Le 16 mai, à l’occasion de la visite du Pacific Games Council (PGC), Moetai Brotherson affichait en effet sa confiance envers cette dernière option. Mais l’aval définitif pour la jouissance du foncier, propriété du Camica, n’ayant pas été obtenu, le gouvernement a changé de plan en urgence pour s’assurer de garder les épreuves à domicile, alors que la possibilité d’une délocalisation était envisagée. « On a dû retravailler énormément le projet pour nous assurer de pouvoir livrer en temps et en heure » , assure Vanina Pommier. En l’occurrence, une livraison potentiellement la veille de l’ouverture des Jeux, le 23 juillet – voire le 24.

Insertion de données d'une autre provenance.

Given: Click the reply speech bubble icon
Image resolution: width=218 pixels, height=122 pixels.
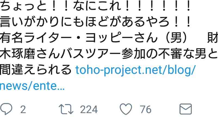Looking at the screenshot, I should 6,109.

« On est à un an des jeux, on a une consigne du PGC, il faut qu’on l’applique (…). Il n’y a qu’un seul lieu qui puisse les accueillir – avec des modifications validées par la Fédération Internationale et le PGC -, c’est Mamao, où il y a déjà des études de réalisées. Partir sur Aorai, c’est refaire des études, quand bien même il y avait un projet de centre aquatique (…) La solution la plus rapide, c’est Mamao, et on reste ici » , résume le président du COPF, Louis Provost.
Priorité au sportif
Il s’agira d’un « projet allégé » pour composer avec une marge de manœuvre réduite, mais remplir les critères de la Fédération océanienne de natation. Le Pays avait déjà fait une croix sur le complexe aquatique et sur l’idée de deux bassins juxtaposés, il fera aussi, a priori, l’impasse sur la construction de gradins pour recevoir le public, même si Vanina Pommier ne ferme pas totalement la porte à des aménagements. Louis Provost le répète : « L’essentiel, c’est ce bassin, c’est le vaisseau amiral » , une piscine démontable de 50 mètres et de 10 couloirs aux normes internationales, destinée à être déplacé après l’événement.
Concernant les infrastructures secondaires, notamment le bassin de récupération et celui d’échauffement, la communication reste prudente. « Tout ce qui est annexe, tout ce qui est autour, c’est encore des discussions qu’on doit avoir » , indique Vanina Pommier. L’endroit où le bassin sera repositionné après les épreuves n’est lui non plus pas défini. La participation de l’État à hauteur de 50 % de l’investissement initial – soit 2,2 milliards de Fcfp – , elle, est actée.
Reste au PGC de formaliser toutes les conditions de compétition avant l’Assemblée générale, prévue en août prochain, pour préciser la feuille de route opérationnelle.
Quant à l’éventualité que d’autres disciplines souffrent des mêmes incertitudes, le patron du COPF évacue la question. « Cette conférence de presse doit mettre un terme à toutes les discussions, tous les sous-entendus et tous les malentendus (…). Le 24 juillet 2027, la piscine est en place. Les vagues, il y en a eu assez. Donc, on en fera en compétition (…) Si on a d’autres soucis ailleurs, on sera dans la même dynamique » , conclut-il.